In a bid to decrease costs, producers may either reduce the quantity of foods and beverages or they may make the product with cheaper ingredients. Photo: Lefty Shivambu/Gallo Images
Food prices were a significant discussion point worldwide last year. South Africa had a fair share of elevated prices in the first half of the year, with the pace of increases slowing somewhat towards the end of 2023.
The December 2023 consumer food inflation data showed further deceleration to 8.5% in December, from 9% in the previous month (and against market expectations of a slight uptick to 9.3%). The product prices underpinning this deceleration were primarily bread and cereals, oils, fats and vegetables.
The Agricultural Business Chamber of South Africa expects this moderation path to continue in 2024 for most of the products in the food basket.

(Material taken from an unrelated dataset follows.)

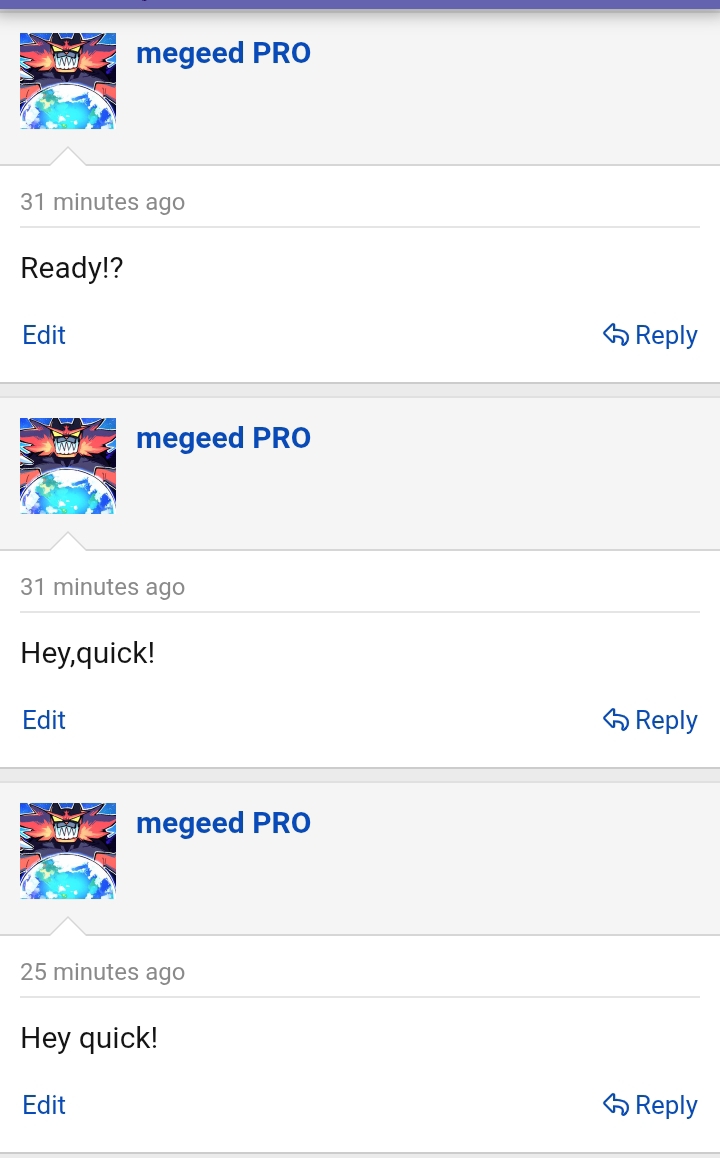Click the Reply text under the "Hey,quick!" comment
This screenshot has width=720, height=1158.
coord(666,721)
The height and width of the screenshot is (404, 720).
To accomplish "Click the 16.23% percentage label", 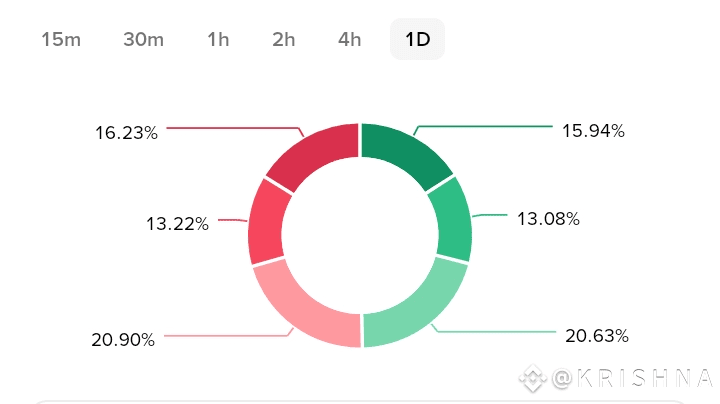I will tap(125, 132).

The significant risk to meat supplies that animal diseases such as avian influenza presented in 2023 could ease this year. There will probably be a recovery in poultry production following a range of interventions that the industry and the government embarked on at the end of last year.
These included the importation of fertilised eggs to rebuild the parental bird stock, importing table eggs (powder and liquid eggs used in the baking process to free the whole eggs for human consumption), and vaccinations to curb the spread of the disease (although there remain some delays with approvals of some vaccines by the authorities). We did not notice any recorded shortages of poultry products over the festive season.

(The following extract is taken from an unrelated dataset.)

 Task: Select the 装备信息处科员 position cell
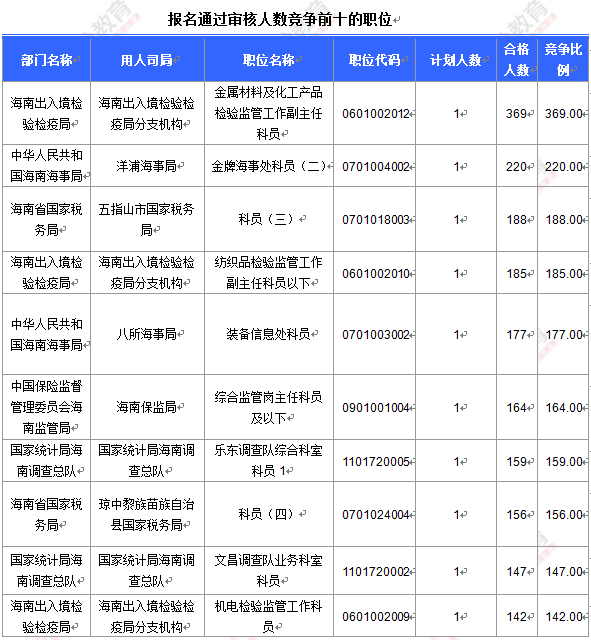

An additional policy measure the government has in addressing potential shocks on poultry meat supplies is enabling poultry product imports in the event of supply constraints, which we do not anticipate in the foreseeable future.
Fruit and vegetable prices, which remained elevated towards the end of 2023, will probably slow in the coming months because of an estimated increase in the volume of seasonal products.
The supply constraints in some vegetables last year, mainly potatoes, were caused by the bad harvest. We expect improvement in 2024, regardless of the reports of pepper ringspot virus in a few potato farms in the northern regions of South Africa.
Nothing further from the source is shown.